I think you should read what you keep linking because it doesn’t say what you seem to think it says.

And if you refuse they can tell you to piss off because they won’t do business with you anymore.

Wait… are you just trolling?


Okay, you win!


Buddy, it’s not about winning anything. It’s about standing up to lies and counterfactual statements because there is entirely too much of that going unchallenged these days.


But if they refuse to do business with you… isn’t that essentially requiring it? You can say no, but then you don’t get what you wanted either.

It would be fun to be in a situation where they ask for your SSN, you go on to the dark web in front of them, navigate to the Equifax dump, find your name on a list (I’m just guessing how this crap works), and say, “Ahah! Here it is.” and show them your phone screen. “You have your proof.

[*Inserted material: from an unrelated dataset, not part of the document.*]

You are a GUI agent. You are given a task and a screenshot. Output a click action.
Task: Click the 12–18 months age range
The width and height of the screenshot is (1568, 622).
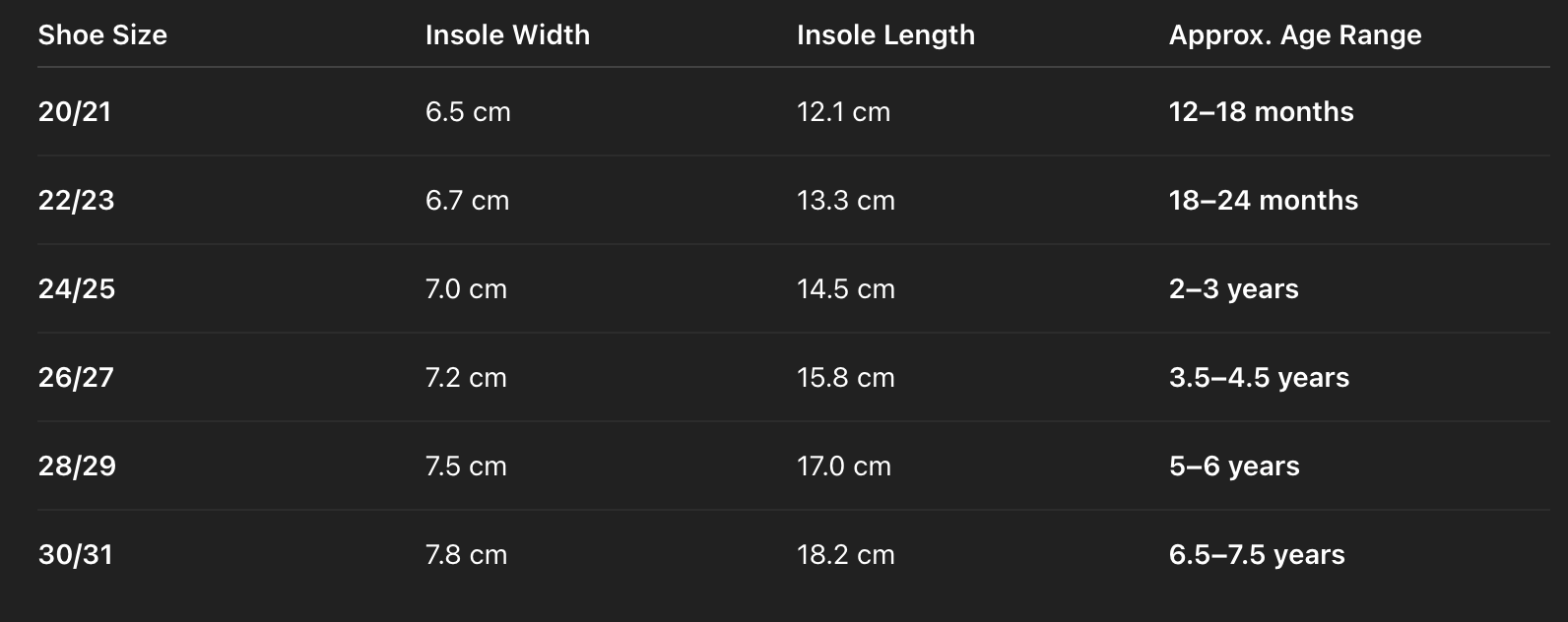click(1261, 112)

Can I have my money now?”

When I was in the USAF in the mid 80s, we had to write our SSN and drivers license number – in the open – on any checks we wrote at base facilities. It was recommended that we have them printed on our checks to save time. Pre-internet lack of security. I probably still have checks from that time in a box somewhere in my house.




You know what really, really pissed me off about this?

Equifax, who’s business is Credit Ratings and Identity Management, who is the #1 place who you have to worry about regarding identity fraud, has a breach and doxes millions of people.

By law, they are required to provide free credit monitoring for a year.

Those fine gentlemen used this to sell their fine credit monitoring service by basically giving a free year (with an agreement that at the end of the year they will bill you).

Their agreement with the US government for not placing every single employee in jail for the rest of their lives should have been that those services are now free to all comers until the end of time. If they make money verifying identities, they should not be allowed to sell additional services to prevent fraud from their own systems. It is obvious by them selling the serices they can do more to protect identities.


Its a protection racket. Plain and simple.


They are in the legally enviable position of being in the business of being able to libel you by passing on whatever derogatory information anybody that claims you owe money to tells them without having to do anything to ensure that information is correct other than saying “he disputes this” if you complain.